Health capabilities, explained

Jennifer J. Prah of the School of Social Policy & Practice has developed a method for assessing the individual and collective ability to be healthy.

A busy street in Taipei, Taiwan, with people driving, biking, and walking
Health capabilities are a reflection of both individual and societal circumstances, says Jennifer J. Prah.  (Image: Huy Phan for Pexels)

Examining what social justice looks like across society includes taking a close look at health care systems. In this field, the ability to be healthy is called health capability, integrating individual agency with community access and functionality. 

Health capability helps us understand the conditions that facilitate health as well as the barriers that impede health and an individual’s ability to make healthy choices, says Jennifer J. Prah of the School of Social Policy & Practice (SP2). Prah teaches a course on this subject through SP2’s Master of Social Work program in partnership with the Stavros Niarchos Foundation’s Paideia Program, and the Benjamin Franklin Scholars program at the Center for Undergraduate Research and Fellowships.

“I’ve been interested in a social justice-based approach to understanding the ability to be healthy for a long time,” Prah says, “trying to create the conditions for all people to be able to be healthy. And what does that look like?” 

That’s how Prah came up with the health capability profile, a set of 15 components—eight internal and seven external—that help determine an individual’s ability to achieve and maintain health. 
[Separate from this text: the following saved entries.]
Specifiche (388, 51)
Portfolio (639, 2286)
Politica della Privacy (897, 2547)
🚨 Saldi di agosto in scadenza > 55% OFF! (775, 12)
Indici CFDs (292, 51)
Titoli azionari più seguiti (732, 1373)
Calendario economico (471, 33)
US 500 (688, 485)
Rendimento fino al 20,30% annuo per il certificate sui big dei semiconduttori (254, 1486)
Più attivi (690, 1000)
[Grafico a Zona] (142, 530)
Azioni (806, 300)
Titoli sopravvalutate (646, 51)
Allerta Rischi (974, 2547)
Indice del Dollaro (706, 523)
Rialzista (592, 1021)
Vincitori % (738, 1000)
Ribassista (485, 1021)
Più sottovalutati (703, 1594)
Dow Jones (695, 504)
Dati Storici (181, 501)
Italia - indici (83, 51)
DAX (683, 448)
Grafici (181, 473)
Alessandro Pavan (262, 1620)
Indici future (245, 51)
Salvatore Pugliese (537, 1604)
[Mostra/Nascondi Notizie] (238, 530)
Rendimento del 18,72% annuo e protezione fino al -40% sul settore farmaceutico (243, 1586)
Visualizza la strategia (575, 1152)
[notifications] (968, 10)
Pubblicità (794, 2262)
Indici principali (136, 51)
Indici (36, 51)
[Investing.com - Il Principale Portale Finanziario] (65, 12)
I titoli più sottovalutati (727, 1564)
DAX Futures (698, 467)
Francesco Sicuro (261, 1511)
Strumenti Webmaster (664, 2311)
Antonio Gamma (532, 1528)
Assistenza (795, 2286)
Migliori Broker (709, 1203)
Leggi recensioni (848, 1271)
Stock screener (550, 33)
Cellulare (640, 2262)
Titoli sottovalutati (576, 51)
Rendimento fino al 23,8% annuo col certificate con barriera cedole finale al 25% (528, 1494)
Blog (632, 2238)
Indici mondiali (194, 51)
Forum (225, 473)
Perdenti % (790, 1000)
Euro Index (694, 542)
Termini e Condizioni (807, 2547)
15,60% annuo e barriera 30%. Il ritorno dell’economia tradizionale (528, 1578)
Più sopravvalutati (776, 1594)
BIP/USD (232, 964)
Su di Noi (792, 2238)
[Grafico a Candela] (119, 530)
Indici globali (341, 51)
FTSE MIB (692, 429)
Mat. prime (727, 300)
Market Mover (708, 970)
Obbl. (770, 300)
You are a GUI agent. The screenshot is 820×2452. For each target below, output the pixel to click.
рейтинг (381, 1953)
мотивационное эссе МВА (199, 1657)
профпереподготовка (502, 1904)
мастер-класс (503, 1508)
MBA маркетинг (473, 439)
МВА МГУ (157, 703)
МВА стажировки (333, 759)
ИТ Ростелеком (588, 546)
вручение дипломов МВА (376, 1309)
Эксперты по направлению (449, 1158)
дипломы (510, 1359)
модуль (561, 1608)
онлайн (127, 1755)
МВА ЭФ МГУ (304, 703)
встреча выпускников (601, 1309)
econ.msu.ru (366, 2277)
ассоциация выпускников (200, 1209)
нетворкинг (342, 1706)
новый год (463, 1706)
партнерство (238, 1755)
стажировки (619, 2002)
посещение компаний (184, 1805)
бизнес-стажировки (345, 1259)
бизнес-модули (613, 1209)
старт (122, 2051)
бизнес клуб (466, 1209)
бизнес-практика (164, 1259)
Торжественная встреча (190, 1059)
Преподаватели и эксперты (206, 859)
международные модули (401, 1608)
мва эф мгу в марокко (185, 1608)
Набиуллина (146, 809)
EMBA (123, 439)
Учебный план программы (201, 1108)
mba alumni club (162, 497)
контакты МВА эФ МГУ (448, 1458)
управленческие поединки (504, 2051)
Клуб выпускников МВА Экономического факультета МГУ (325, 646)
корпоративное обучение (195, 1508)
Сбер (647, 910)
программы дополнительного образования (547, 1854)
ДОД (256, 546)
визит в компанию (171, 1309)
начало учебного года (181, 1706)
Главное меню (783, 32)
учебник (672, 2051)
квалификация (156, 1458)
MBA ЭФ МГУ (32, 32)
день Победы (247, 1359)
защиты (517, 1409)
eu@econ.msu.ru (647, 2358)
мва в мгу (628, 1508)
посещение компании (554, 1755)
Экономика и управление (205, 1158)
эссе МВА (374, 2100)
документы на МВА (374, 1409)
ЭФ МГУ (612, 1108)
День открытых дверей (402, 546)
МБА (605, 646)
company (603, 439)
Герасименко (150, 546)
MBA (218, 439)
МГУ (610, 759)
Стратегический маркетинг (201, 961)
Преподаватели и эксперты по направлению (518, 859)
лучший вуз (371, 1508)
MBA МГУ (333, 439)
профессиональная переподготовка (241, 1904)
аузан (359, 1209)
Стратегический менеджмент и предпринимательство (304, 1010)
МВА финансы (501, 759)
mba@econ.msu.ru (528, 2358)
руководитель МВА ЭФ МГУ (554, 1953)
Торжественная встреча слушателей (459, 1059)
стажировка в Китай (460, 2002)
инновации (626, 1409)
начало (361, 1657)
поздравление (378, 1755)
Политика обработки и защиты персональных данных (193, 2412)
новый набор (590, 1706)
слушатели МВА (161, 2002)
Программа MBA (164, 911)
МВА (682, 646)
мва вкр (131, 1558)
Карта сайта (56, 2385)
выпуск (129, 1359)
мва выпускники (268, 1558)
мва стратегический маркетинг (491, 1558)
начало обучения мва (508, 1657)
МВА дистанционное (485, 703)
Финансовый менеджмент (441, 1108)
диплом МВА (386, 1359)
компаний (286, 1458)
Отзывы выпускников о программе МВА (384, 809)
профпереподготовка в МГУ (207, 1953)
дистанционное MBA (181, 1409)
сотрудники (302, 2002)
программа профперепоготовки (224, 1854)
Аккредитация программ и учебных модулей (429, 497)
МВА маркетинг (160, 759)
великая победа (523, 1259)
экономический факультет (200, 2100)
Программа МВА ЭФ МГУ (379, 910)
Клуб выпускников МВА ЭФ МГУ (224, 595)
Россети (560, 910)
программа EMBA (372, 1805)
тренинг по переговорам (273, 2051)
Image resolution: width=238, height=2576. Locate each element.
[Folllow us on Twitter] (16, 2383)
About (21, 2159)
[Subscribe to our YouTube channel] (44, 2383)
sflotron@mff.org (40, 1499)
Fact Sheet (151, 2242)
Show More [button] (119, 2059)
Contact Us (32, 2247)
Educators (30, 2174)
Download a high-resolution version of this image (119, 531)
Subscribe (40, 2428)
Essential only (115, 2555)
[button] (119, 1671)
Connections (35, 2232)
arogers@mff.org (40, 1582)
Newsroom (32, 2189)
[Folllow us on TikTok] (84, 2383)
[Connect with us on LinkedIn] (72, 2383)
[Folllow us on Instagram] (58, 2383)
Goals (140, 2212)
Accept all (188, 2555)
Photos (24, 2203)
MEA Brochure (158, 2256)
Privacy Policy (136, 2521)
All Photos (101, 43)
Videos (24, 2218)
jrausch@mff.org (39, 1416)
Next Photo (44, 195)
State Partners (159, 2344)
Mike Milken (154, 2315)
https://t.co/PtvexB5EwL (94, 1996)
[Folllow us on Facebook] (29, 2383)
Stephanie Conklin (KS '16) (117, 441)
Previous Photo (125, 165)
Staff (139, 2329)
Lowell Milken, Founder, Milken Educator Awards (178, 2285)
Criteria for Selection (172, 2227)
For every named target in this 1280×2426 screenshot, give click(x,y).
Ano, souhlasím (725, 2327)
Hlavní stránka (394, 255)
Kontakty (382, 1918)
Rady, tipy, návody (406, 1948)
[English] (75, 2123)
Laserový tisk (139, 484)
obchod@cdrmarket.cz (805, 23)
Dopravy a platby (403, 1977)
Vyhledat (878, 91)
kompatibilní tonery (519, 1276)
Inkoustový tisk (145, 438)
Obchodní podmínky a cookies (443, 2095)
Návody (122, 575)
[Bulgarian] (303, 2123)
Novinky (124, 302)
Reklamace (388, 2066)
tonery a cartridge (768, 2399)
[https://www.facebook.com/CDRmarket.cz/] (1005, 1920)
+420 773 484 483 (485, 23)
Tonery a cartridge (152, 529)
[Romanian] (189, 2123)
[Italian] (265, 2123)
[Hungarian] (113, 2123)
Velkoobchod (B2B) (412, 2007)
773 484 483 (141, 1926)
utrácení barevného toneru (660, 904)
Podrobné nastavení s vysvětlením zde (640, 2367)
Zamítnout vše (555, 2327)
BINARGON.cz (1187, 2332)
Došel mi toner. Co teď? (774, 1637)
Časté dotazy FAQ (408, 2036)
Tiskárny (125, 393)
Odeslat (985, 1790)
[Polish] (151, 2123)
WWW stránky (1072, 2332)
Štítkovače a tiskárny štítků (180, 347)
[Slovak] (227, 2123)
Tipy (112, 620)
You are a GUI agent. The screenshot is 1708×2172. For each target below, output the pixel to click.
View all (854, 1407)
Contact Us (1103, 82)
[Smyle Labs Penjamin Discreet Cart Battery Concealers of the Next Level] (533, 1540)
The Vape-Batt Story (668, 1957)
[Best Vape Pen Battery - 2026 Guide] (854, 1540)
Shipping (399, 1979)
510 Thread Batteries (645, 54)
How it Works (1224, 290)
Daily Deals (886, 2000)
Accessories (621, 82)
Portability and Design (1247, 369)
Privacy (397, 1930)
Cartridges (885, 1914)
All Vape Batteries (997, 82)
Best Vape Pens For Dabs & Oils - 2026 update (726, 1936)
The internal capabilities include state of health, health knowledge, health-seeking skills and beliefs, health values and goals, self-governance, and effective health decision-making, along with intrinsic motivation, positive expectations, and social norms.

External capabilities include culture and societal norms, group membership, an enabling public health and health care system, social networks, and social capital. “What material circumstances do you have?” Prah asks. “Are they sufficient for supporting your health? Do you have general feelings of safety and security in your life?” 

Using the health capability profile Prah is developing a quantitative assessment and a qualitative survey. The answers to these questions will give providers information about strengths and assets, along with vulnerabilities and deficits, she says. 

Prah presented this information to the United Nations Development Programme this spring, she says, and hopes to see a wider adoption of the profile. Health capability profile surveys focusing on COVID-19, are planned for the United States, Germany, South Korea, and Taiwan during the next several months, Prah says. The surveys are supported by a grant from the Robert Wood Johnson Foundation.

“It’s really exciting to see the evolution of the field of public health and health policy,” Prah says. “People are agents of their own health, and their ability to be healthy has a lot to do with what they can do internally. But it also has a lot to do with their social experiences. Incorporating these external factors into the individual level helps us understand the dynamic nature of the ability to be healthy in a holistic way.”

Society should support every person in their internal and external health capabilities, Prah says, “because that’s what equity requires. It’s not just for this group over here or that group over there; it’s not for this income level or that income level. It’s not just for the privileged and well connected; it’s for everyone.”

In order to understand why people aren’t as healthy as they could be, we need to understand what’s missing and what’s working and what we could do to create healthier conditions for everyone, Prah says. That’s where health capabilities come in. 


Jennifer J. Prah is the Amartya Sen Professor of Health Equity, Economics, and Policy in the School of Social Policy & Practice; founder and director of the Health Equity and Policy Lab; and director of the Ortner Center on Violence & Abuse.